JPMorgan Chase & Co. (NYSE:JPM) and Wells Fargo & Company (NYSE:WFC) have been two of the better performing financial stocks over the last five years, with JPMorgan down 13% and Wells only down 4%, while the other three names are all down over 80% over the five year period: AIG down 98%, Citi down 93% and Bank of America down 82%. Both JPMorgan and Wells also have industry high P/B ratios, JPMorgan at 1.2 and Wells at 1.4.
Wells Fargo has attracted some of the biggest interest from the top funds we track.Warren Buffett has 18.5% of his 2Q 13F portfolio invested in Wells Fargo, and alongside him are Ken Fisher and D.E. Shaw, owning around 10 million shares each. Wells reported 2Q earnings of $0.82 per share, up from $0.76 the same quarter last year and $0.75 last quarter. The issues surrounding Wells’s shares are with valuation; the company trades at one of the higher P/B ratios and is expected to grow earnings 10% next year.
Insider sales for JPMorgan have been robust of late, possibly signaling that the stock is overdone for now. The company did report a pre-tax loss of $4.4 billion in 2Q related to the CIO issue, well above the May estimate of $2 billion, but below the market estimate of $5-7 billion. However, Jim Chanos upped his 1Q stake by 253%. The last three stocks mentioned – Citi, Wells & JPMorgan – are all top picks of Crispin Odey.
Jim Chanos was also upping his stake in Citi, by 266%, at the same time he upped his stake in JPMorgan. As well, of the funds we track, there are fifteen with over 3% of their 2Q 13F portfolio invested in Citi.
The industry has not fully recovered from the financial crisis. The Dow Jones U.S. Financials Index is down almost 50% over the past five years, while the Dow Jones Index is only down 2%; the financials index is up 21% year to date, versus the Dow Jones up only 11%.

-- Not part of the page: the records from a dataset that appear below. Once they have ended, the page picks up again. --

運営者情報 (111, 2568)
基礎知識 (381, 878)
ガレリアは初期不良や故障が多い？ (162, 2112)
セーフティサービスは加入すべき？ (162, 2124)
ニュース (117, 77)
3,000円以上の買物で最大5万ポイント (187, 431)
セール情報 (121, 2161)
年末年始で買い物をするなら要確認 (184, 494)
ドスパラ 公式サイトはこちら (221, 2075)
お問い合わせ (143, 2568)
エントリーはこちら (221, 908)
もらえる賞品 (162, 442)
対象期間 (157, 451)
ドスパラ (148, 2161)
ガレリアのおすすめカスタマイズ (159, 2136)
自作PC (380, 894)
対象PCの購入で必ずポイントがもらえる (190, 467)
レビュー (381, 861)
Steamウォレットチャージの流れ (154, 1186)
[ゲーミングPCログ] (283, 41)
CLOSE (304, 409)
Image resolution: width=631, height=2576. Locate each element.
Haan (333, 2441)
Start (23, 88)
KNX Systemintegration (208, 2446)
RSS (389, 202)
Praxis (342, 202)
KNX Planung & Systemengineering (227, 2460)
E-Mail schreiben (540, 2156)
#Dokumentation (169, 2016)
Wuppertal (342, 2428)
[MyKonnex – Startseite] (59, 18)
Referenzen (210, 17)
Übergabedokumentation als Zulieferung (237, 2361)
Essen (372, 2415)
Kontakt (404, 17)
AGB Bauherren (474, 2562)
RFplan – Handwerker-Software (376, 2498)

Two of the more beaten down names have been AIG and Bank of America. Both trade at P/B ratios of around 0.5, which is below the industry average of 0.8, but both also have a much tougher road back. Nonetheless, these two companies should benefit from QE3 with a stabilizing of their balance sheets going forward. However, for those looking for a less risky entry into financials, they should consider JPMorgan or Wells Fargo, each paying a decent dividend at 3% and 2.5%, respectively.